Timing: Developer shall complete the Access Roadway Improvements prior to starting redevelopment of the site for the proposed ship building and repair use.
Planned Unit Development (PUD) Zoning: Developer shall obtain approval of rezoning the Property to PUD prior to starting redevelopment of the site and shall maintain the approved PUD zoning throughout the duration of the Industrial future land use on the site. This requirement does not preclude any future request for a Comprehensive Plan Amendment to another future land use category and subsequent associated rezoning requests to a compatible zoning district.
The Property and Surrounding Land Uses
Most land uses contiguous to or adjacent to the Property are residential uses on lands designated Agriculture
II. However, 100 feet south of the Property are lands along the St. Johns River designated Conservation. There are other Conservation lands across the river from the Property and north of the Property.

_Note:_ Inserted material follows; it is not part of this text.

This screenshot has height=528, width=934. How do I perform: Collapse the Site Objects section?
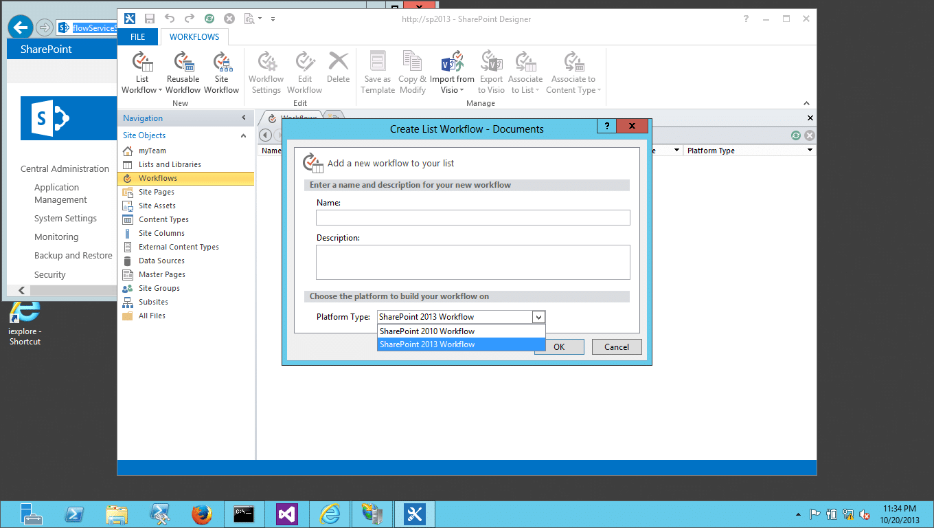[243, 135]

The only other land uses in the area are a commercial well-drilling business on land designated Agriculture II, and a shipyard known as St. Johns Ship Building on lands designated Industrial. The St. Johns Ship Building facility is located on
101 acres and is approximately 900 feet north of the Property.
The lands abutting the Property on the west, south, and east are currently undeveloped. Across the St. Johns River from the Property is Stokes Island, which is also undeveloped.

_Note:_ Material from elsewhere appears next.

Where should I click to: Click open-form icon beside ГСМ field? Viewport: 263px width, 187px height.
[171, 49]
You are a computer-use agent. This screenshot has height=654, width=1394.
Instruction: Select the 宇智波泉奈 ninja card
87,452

About 60 percent of the Property lies within the 100- year flood zone. There are wetlands on the Property which are generally of low quality due to invasive vegetation.
Historic Uses and Improvements on the Property
The staff report for the amendment states that the purpose of the amendment is to “make the land use designation of the property consistent with the existing use of the land,” which “according to the applicant,” has been ship building since the 1960’s. This statement incorrectly characterizes both the existing use and the past use of the Property.
Aerial photography shows that much of the Property was cleared in 1943. In the 1940s and early 1950s, the County hauled shell rock from the Property for road building. The Property was used intermittently to build fishing vessels between the 1970's and 1998. The number of vessels that were built on the Property was not established by the record evidence. Some barge demolition activities also occurred on the Property in 2006 and 2007. Intervenor started to build a barge on the Property in 2008, but was almost immediately stopped by a County code enforcement officer because such activities are not allowed under the Property’s agricultural zoning.
The evidence shows that the barge building and barge demolition activities, and probably the earlier boat building activities, were conducted in violation of the agricultural zoning of the Property.
Two steel mooring pilings and remnants of a dock or platform are still located on the Property.
There was some dispute about whether there still exist on the Property the rails or “ways” used in the past for hauling vessels out of the water and for launching vessels. Although a 2008 survey of the Property (Joint Exhibit 12) shows the rails, they do not appear in recent photographs of the Property (Respondent/Intervenor’s Exhibits 3.1 through 3.4 and Petitioners’ Exhibits 13.1 through 13.3).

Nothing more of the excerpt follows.